I'm not sure if this is right place to report this, because it's not a bug in the app itself, but it's an issue I noticed in the unit tests, which I think may be considered a bug.

As a specific example, consider the TestCursorKeysMode test in OutputEngineTest.cpp:

TEST_METHOD(TestCursorKeysMode)
{
    StatefulDispatch* pDispatch = new StatefulDispatch;
    VERIFY_IS_NOT_NULL(pDispatch);
    StateMachine mach(new OutputStateMachineEngine(pDispatch));

    mach.ProcessString(L"\x1b[?1h", 5);
    VERIFY_IS_TRUE(pDispatch->_fCursorKeysMode);

    pDispatch->ClearState();

    mach.ProcessString(L"\x1b[?1l", 5);
    VERIFY_IS_FALSE(pDispatch->_fCursorKeysMode);

    pDispatch->ClearState();
}

The second half of this test is assumedly meant to prove that the given escape sequence will reset the cursor keys mode.
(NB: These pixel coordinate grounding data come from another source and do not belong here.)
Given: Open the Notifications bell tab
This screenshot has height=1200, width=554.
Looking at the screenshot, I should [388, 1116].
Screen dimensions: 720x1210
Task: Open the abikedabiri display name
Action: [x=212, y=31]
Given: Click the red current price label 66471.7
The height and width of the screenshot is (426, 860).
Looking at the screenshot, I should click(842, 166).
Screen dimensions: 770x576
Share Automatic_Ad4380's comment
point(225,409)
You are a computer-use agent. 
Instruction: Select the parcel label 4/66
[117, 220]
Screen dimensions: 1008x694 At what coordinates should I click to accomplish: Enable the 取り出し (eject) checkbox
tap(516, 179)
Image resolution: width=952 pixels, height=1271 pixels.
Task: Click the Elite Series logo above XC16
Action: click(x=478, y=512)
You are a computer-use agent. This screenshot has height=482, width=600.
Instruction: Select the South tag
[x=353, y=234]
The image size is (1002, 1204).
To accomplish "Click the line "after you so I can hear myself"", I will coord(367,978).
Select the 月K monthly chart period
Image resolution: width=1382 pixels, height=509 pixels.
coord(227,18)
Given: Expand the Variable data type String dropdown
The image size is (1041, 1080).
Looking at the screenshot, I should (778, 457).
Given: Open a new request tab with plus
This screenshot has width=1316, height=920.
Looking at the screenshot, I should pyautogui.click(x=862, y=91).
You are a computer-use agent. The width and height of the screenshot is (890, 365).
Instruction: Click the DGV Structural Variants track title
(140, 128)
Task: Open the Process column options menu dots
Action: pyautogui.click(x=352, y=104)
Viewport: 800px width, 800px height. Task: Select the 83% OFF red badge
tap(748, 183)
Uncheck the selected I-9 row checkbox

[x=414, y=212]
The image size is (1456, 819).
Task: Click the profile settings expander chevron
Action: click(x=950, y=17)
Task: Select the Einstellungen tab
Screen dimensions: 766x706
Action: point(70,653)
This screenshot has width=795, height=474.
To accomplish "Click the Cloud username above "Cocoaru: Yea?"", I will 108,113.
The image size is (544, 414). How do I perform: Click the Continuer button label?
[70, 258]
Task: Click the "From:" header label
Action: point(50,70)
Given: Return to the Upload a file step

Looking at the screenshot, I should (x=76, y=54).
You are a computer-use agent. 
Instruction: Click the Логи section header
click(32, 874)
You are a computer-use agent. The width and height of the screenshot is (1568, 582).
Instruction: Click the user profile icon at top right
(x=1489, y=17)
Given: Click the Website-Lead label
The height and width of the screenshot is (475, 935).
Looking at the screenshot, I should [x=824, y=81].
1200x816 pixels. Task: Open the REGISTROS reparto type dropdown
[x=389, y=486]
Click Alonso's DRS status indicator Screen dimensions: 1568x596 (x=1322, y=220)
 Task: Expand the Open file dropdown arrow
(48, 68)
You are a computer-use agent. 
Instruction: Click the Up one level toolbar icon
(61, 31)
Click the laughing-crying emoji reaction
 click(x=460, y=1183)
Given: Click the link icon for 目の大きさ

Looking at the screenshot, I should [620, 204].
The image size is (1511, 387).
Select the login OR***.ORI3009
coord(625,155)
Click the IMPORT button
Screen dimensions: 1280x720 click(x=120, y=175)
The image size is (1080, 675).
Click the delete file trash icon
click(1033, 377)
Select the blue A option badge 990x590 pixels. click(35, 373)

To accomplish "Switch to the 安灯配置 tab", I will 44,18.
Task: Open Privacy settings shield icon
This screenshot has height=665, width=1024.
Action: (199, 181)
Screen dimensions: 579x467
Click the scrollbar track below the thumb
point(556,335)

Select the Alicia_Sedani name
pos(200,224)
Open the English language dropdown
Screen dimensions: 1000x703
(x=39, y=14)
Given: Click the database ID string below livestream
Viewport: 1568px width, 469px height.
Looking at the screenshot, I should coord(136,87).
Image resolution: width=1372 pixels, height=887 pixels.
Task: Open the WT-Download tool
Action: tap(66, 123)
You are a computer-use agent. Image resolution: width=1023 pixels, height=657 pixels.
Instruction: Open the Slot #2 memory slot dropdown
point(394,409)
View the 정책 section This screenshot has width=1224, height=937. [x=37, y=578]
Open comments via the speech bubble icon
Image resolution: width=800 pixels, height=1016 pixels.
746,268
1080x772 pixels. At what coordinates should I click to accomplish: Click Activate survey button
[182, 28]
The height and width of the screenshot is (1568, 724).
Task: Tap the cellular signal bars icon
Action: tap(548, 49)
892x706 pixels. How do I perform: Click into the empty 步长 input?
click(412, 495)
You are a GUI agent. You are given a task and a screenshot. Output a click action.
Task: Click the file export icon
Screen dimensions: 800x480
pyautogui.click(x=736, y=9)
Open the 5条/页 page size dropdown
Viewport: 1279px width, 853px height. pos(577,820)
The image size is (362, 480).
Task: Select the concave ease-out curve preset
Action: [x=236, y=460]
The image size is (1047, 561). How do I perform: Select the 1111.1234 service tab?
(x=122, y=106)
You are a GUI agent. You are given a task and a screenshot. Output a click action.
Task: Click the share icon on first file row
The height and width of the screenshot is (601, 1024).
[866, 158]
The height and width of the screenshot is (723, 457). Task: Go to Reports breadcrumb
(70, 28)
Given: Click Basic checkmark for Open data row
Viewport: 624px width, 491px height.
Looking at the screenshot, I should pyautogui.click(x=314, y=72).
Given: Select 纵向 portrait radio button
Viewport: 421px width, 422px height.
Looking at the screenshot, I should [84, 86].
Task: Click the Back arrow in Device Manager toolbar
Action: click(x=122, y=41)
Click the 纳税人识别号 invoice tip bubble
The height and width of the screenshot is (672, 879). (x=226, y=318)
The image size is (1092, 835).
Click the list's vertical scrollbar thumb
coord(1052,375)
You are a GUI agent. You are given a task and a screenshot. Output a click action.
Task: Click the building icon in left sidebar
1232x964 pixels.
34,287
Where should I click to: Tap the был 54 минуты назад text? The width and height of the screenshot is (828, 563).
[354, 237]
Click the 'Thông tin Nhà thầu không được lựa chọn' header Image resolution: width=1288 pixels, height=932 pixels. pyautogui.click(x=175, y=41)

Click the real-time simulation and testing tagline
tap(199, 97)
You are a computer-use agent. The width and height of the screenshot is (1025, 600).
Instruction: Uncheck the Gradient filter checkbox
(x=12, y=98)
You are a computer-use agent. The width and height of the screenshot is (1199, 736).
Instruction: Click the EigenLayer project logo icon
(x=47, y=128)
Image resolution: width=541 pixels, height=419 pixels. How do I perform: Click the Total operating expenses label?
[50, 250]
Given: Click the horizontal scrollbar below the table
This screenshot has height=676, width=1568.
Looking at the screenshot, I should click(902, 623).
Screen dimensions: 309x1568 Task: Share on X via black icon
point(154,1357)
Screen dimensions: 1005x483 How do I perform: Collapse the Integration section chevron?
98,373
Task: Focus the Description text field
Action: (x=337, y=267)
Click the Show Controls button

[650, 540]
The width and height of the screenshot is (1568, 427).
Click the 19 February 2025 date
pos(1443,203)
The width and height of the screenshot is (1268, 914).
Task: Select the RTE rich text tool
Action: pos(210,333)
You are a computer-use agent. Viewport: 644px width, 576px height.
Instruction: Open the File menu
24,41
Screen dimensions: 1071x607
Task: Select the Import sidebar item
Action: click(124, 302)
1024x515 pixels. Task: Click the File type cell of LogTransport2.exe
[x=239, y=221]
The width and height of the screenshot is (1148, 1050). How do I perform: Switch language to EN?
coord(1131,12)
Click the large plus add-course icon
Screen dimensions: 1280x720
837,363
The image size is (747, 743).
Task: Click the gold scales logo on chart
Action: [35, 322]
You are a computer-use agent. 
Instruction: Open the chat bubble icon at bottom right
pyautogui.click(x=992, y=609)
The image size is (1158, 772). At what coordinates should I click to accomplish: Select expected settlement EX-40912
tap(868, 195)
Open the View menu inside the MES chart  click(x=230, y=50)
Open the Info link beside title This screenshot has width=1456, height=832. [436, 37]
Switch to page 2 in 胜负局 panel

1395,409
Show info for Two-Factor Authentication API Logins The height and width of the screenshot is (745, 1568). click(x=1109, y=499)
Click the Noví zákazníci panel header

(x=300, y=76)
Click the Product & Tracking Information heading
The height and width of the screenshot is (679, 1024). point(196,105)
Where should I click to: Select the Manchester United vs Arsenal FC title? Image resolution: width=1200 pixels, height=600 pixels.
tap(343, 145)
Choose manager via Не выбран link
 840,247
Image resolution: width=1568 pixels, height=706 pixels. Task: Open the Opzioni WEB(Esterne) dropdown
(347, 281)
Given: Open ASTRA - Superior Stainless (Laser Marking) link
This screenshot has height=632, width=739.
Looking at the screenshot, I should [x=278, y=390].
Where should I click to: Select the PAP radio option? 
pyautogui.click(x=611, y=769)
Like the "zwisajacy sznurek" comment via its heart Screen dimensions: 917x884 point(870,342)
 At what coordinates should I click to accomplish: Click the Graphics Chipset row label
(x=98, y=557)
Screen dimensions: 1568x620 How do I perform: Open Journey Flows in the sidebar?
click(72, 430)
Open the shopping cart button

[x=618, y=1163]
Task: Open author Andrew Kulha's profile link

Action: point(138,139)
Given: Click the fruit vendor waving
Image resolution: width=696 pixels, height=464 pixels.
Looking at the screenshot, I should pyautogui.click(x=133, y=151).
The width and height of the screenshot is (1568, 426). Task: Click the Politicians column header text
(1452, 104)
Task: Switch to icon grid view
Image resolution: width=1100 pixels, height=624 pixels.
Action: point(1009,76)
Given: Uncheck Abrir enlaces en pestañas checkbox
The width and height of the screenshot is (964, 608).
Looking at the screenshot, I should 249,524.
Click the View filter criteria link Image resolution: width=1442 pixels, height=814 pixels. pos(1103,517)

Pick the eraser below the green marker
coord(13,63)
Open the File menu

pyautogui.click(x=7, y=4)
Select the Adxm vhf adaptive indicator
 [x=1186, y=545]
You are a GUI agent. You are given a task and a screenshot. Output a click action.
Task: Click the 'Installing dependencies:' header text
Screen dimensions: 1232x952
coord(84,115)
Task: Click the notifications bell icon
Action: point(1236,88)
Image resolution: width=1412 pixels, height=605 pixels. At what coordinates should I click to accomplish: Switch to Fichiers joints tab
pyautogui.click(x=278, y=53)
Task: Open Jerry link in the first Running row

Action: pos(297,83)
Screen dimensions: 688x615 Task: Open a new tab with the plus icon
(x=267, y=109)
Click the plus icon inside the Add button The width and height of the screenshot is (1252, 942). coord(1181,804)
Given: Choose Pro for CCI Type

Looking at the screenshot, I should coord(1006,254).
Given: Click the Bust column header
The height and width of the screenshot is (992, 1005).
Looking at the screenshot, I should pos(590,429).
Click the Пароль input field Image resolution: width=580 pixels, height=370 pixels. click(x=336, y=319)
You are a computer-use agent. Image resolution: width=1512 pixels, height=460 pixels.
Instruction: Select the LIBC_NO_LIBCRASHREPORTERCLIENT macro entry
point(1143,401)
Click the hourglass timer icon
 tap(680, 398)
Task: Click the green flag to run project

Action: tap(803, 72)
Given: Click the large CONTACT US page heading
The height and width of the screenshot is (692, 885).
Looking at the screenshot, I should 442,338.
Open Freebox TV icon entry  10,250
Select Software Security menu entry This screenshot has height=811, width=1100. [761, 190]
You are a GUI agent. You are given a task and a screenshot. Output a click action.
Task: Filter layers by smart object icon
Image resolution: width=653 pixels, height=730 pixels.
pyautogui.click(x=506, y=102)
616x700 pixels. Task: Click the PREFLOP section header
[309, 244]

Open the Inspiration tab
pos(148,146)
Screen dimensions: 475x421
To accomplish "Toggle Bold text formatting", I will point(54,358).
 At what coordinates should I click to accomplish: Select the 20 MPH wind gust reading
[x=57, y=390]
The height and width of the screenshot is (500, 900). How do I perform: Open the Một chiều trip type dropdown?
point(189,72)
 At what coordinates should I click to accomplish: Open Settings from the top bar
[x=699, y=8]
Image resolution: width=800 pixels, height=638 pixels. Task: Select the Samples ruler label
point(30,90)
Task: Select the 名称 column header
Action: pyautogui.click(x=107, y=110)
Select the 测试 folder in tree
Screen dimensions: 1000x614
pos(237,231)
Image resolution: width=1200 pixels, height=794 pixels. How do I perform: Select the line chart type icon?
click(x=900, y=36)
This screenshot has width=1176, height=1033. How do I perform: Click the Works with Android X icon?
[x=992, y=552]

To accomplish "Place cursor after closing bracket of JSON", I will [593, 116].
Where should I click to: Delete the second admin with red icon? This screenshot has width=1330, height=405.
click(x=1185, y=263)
However, the _fCursorKeysMode flag is false by default, so you could replace that escape sequence with almost anything, including removing it altogether, and the test would still pass.

There are similar problems with TestCursorBlinking, TestCursorVisibility, and possibly also TestAltBufferSwapping.

When I added a similar test, I got around the problem by explicitly setting the flag I was testing to the opposite of what was expected, but I'm not sure if that is the best approach. Another possibility might be using std::optional<bool> instead of just a bool, so the default value could then be a nullopt, and it wouldn't be possible to pass the test based on the default value alone. The downside of that approach is the VERIFY steps become a little more complicated.